- About this Document
- Solution Benefits
- AI Use Case and Reference Design
- Solution Architecture
- Configuration Walkthrough
- NVIDIA Configuration
- Terraform Automation of Apstra for the AI Fabric
- Validation Framework
- Network Connectivity: Reference Examples
- WEKA Storage Solution
- Tested Optics
- Results Summary and Analysis
- Recommendations
WEKA Storage Solution
The WEKA Data Platform is a software-based solution built to modernize enterprise data stacks. Its advanced AI-native, data pipeline-oriented architecture delivers high performance at scale, so AI workloads run faster and work more efficiently.
We selected the WEKA Data Platform as part of the AI JVD design due to the following benefits:
- High Performance: Weka's architecture is designed for extreme performance, making it suitable for AI/ML workloads, big data analytics, and high-performance computing (HPC) environments.
- Scalability: Weka can scale from a few terabytes to exabytes of data, allowing customers to grow their storage capacity without compromising performance. WEKA’s distributed architecture differs from typical scale-up style storage systems, appliances, and hypervisor-based, software-defined storage solutions. It overcomes traditional storage scaling and file-sharing limitations that can be a bottleneck to large-scale AI deployments making one of the preferred choices for customers.
- Unified Storage: Weka provides a single storage solution that can support multiple protocols (e.g., NFS, SMB, POSIX, S3), providing flexibility to access and manage the data and allowing Nvidia’s GPUDirect Storage access.

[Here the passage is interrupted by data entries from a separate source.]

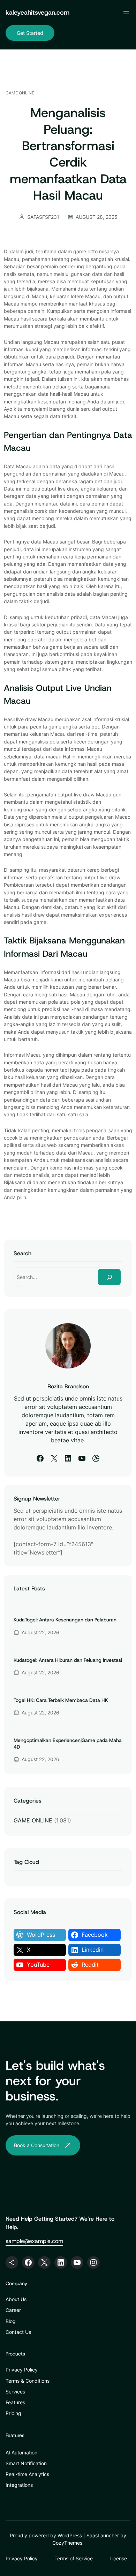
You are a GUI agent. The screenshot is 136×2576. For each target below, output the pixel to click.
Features (15, 2402)
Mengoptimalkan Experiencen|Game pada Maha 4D (68, 1743)
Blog (11, 2321)
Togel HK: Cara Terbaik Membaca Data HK (61, 1700)
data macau (47, 756)
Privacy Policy (22, 2370)
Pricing (13, 2413)
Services (15, 2391)
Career (13, 2310)
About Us (16, 2299)
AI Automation (21, 2452)
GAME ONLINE (20, 92)
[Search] (109, 1277)
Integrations (19, 2485)
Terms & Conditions (28, 2381)
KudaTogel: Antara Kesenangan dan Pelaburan (65, 1620)
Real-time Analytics (27, 2474)
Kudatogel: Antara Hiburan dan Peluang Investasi (68, 1660)
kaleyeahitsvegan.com (37, 12)
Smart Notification (26, 2463)
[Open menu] (126, 12)
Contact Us (18, 2332)
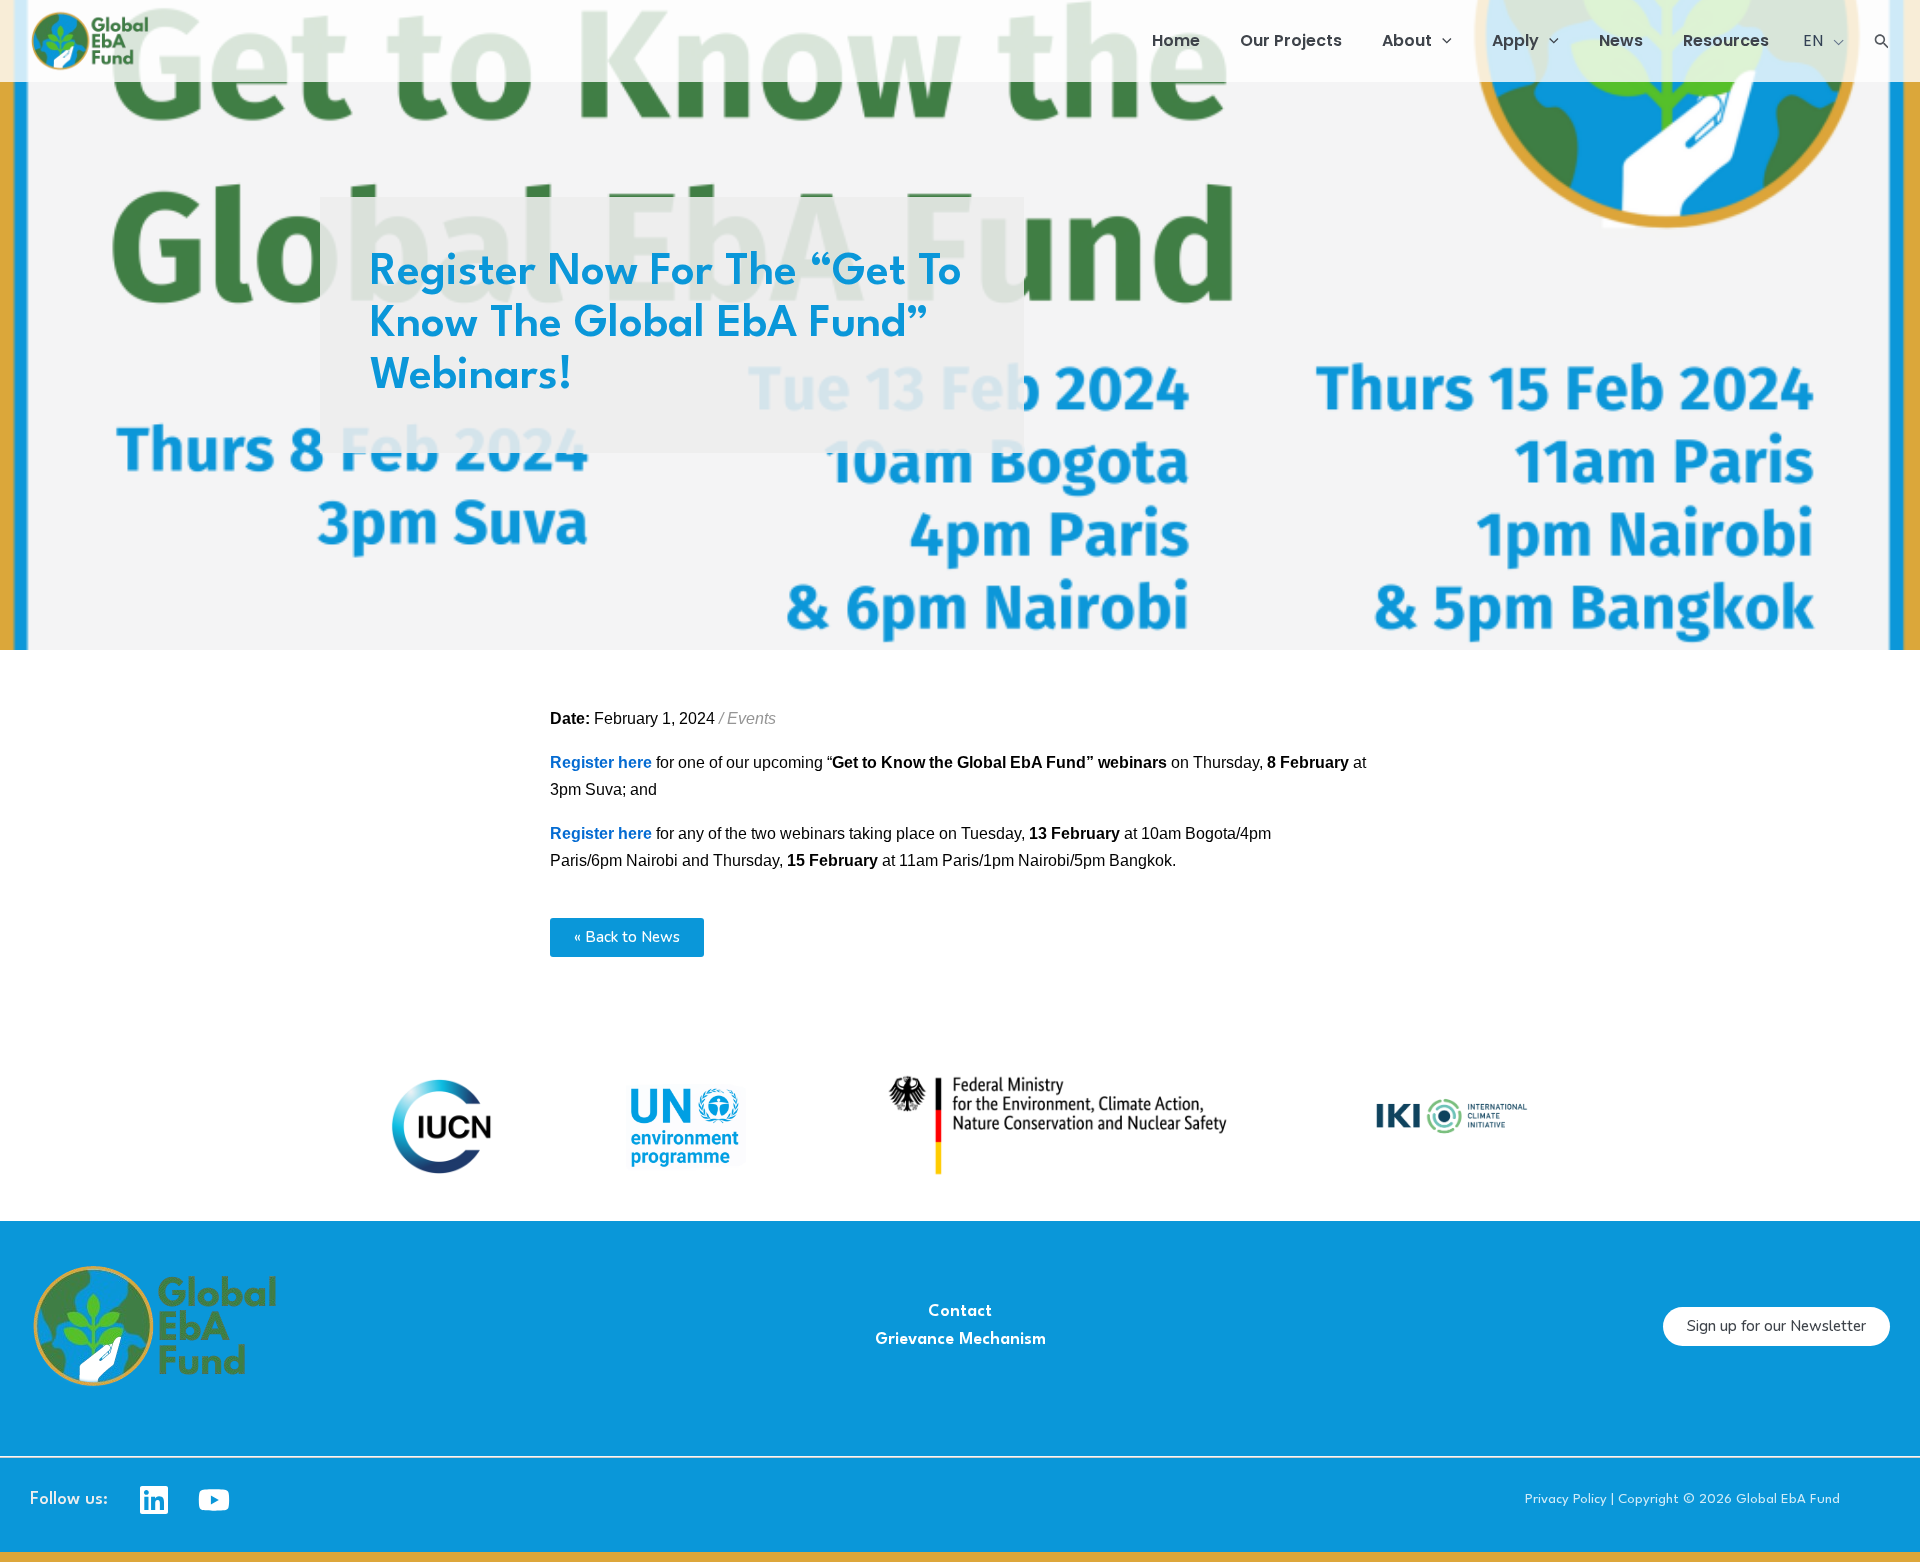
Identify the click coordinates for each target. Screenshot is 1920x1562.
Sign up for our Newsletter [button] (1776, 1326)
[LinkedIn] (154, 1500)
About (1407, 40)
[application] (1442, 41)
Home (1176, 40)
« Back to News (627, 937)
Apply (1515, 40)
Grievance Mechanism (960, 1340)
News (1621, 40)
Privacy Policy (1566, 1499)
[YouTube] (214, 1500)
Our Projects (1291, 40)
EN (1815, 40)
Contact (960, 1312)
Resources (1726, 40)
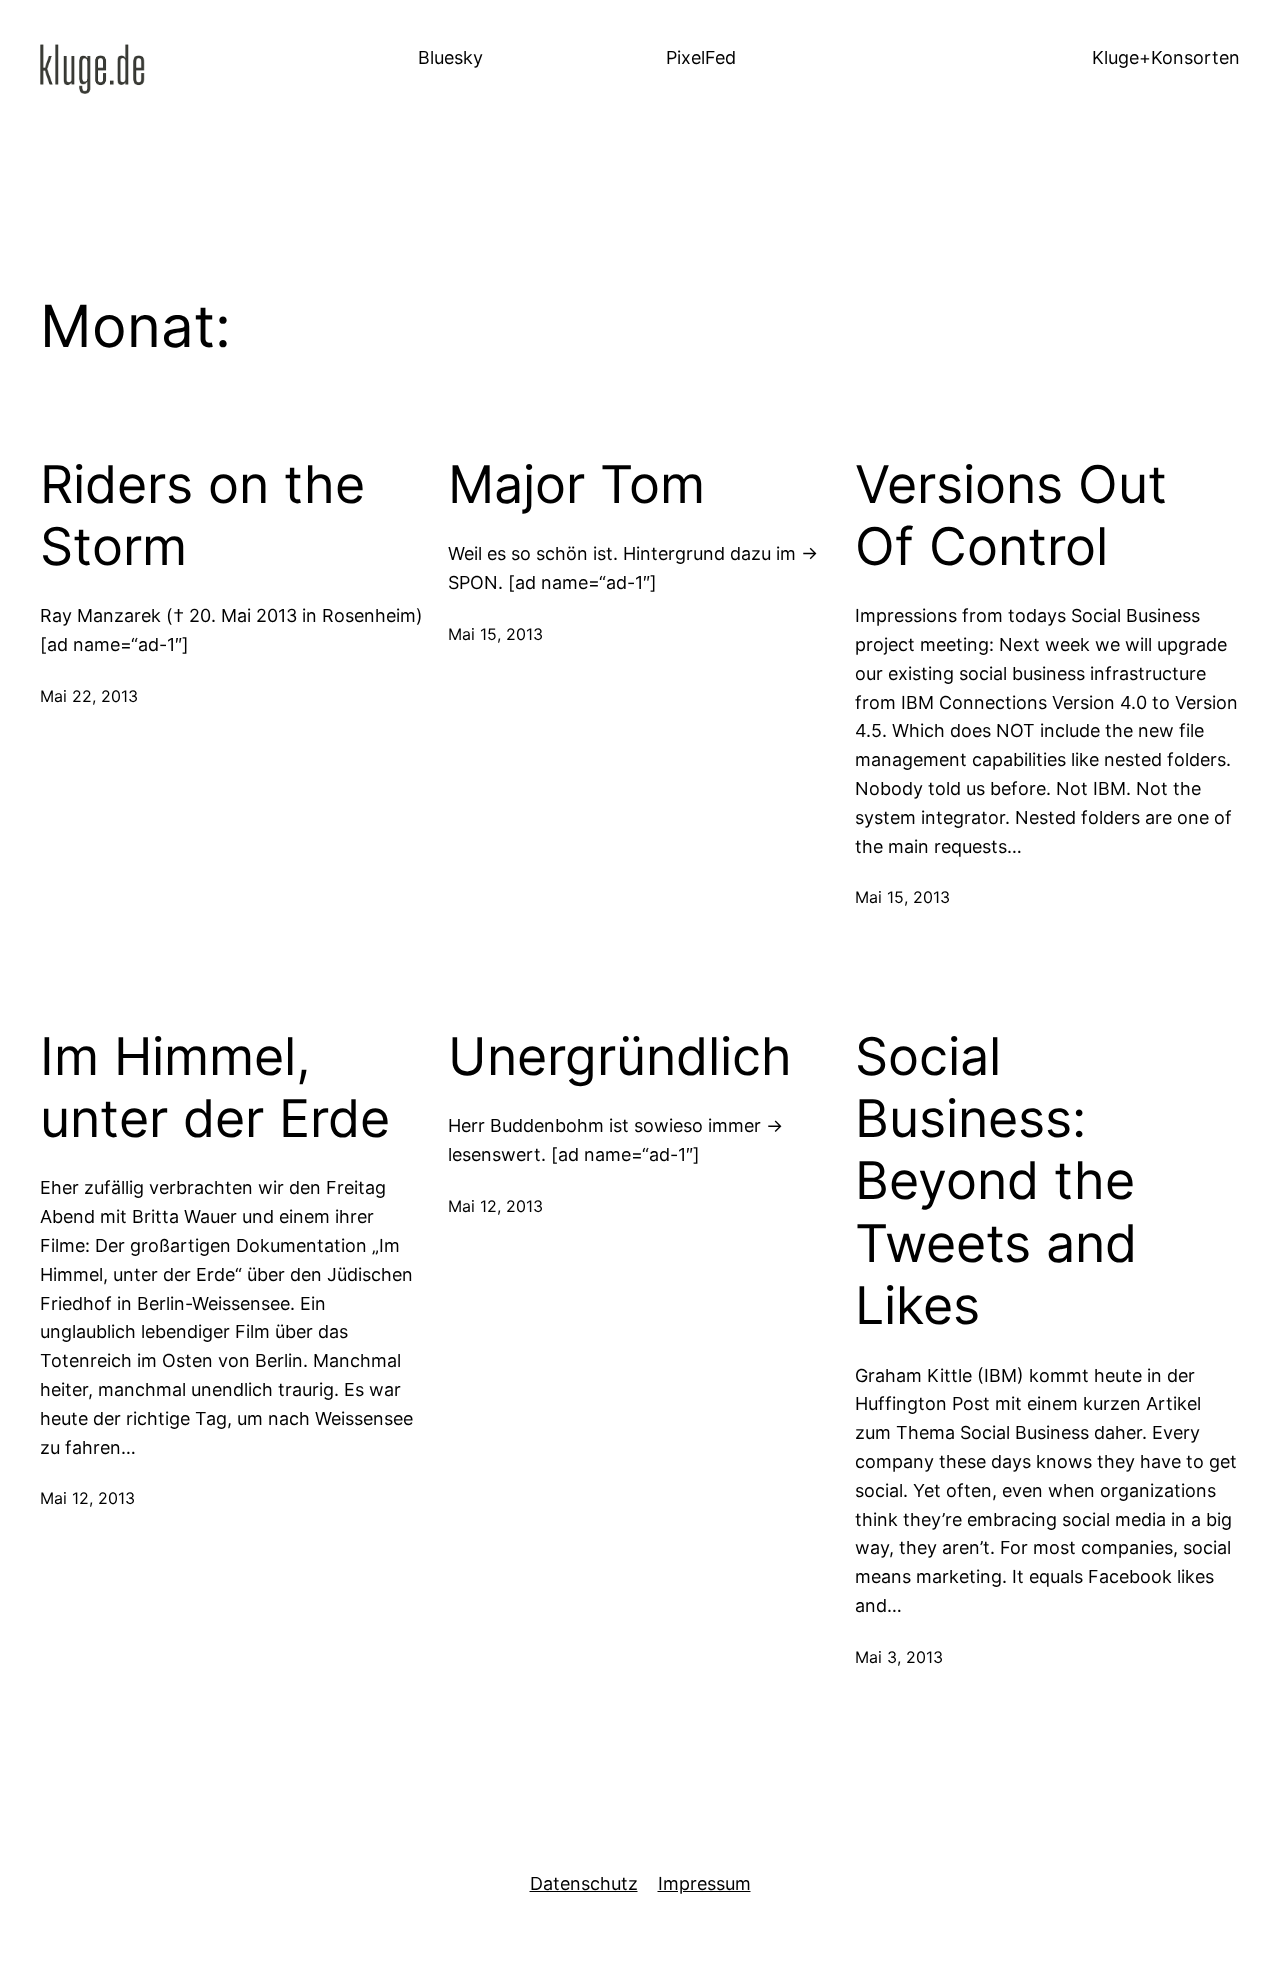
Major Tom (576, 485)
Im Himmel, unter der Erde (215, 1088)
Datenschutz (584, 1883)
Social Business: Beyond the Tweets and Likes (996, 1182)
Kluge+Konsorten (1166, 57)
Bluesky (450, 57)
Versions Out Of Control (1011, 516)
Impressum (704, 1883)
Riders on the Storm (202, 516)
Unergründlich (620, 1057)
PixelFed (701, 57)
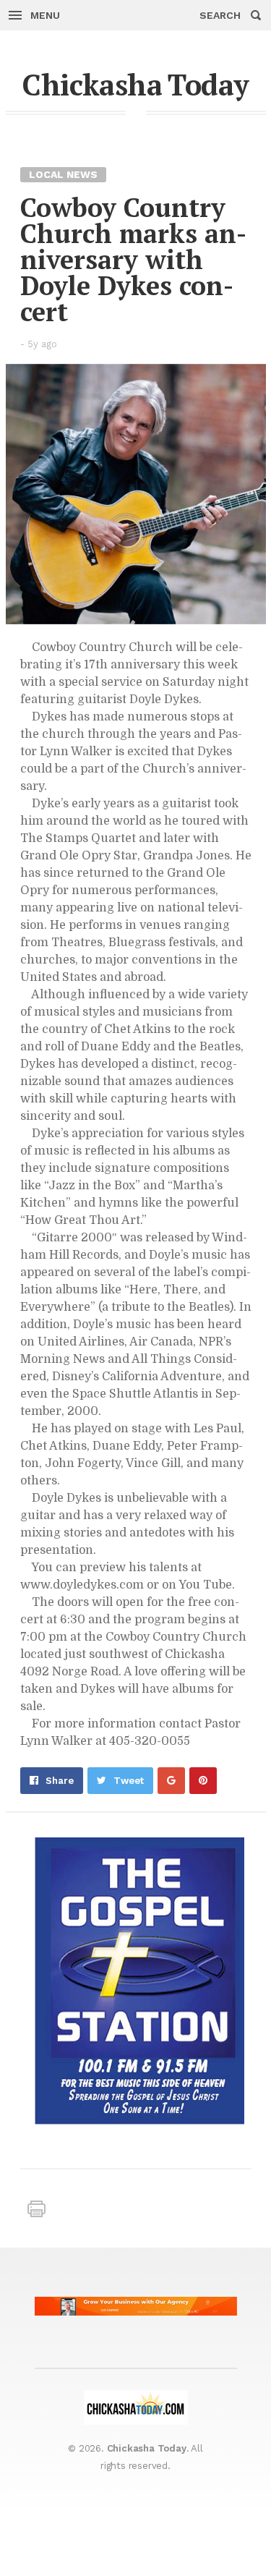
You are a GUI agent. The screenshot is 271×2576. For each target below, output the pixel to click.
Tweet (128, 1780)
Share (60, 1780)
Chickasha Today (135, 84)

- Data Resilience: Weka offers advanced data protection features, including erasure coding, which ensures data resilience and protection against hardware failures. With a minimum configuration of six storage servers the cluster can survive two-server failure.
- Ease of Management: Weka's software-defined storage solution is easy to deploy and manage, with a user-friendly interface and automated management features. It can be installed on any standard AMD EPYC™ or Intel Xeon™ Scalable Processor-based hardware with the appropriate memory, CPU processor, networking, and NVMe solid-state drives.
- Support for GPUs: Weka is optimized for GPU acceleration, making it an ideal storage solution for environments that heavily rely on GPU computing, such as AI and machine learning applications.
- Low Latency: The architecture of Weka allows for very low-latency access to data, which is crucial for applications that require real-time data processing.
Weka storage cluster in the AI JVD lab
We built the WEKA storage cluster with eight SuperMicro-based servers connected to the Storage Backend fabric providing 242TB of usable storage. WEKA recommends eight cluster nodes and requires a minimum of six nodes for production deployment.
Each WEKA Server has the following specifications:
- AMD EPYC 9454P processors
- 384GB System Memory
- OS drives: 2x 1.92TB M.2 NVMe Data Center SSD (PCIe 4.0)
- Data drives: 7x 7.68TB U.2 NVMe Data Center SSD (PCIe 4.0)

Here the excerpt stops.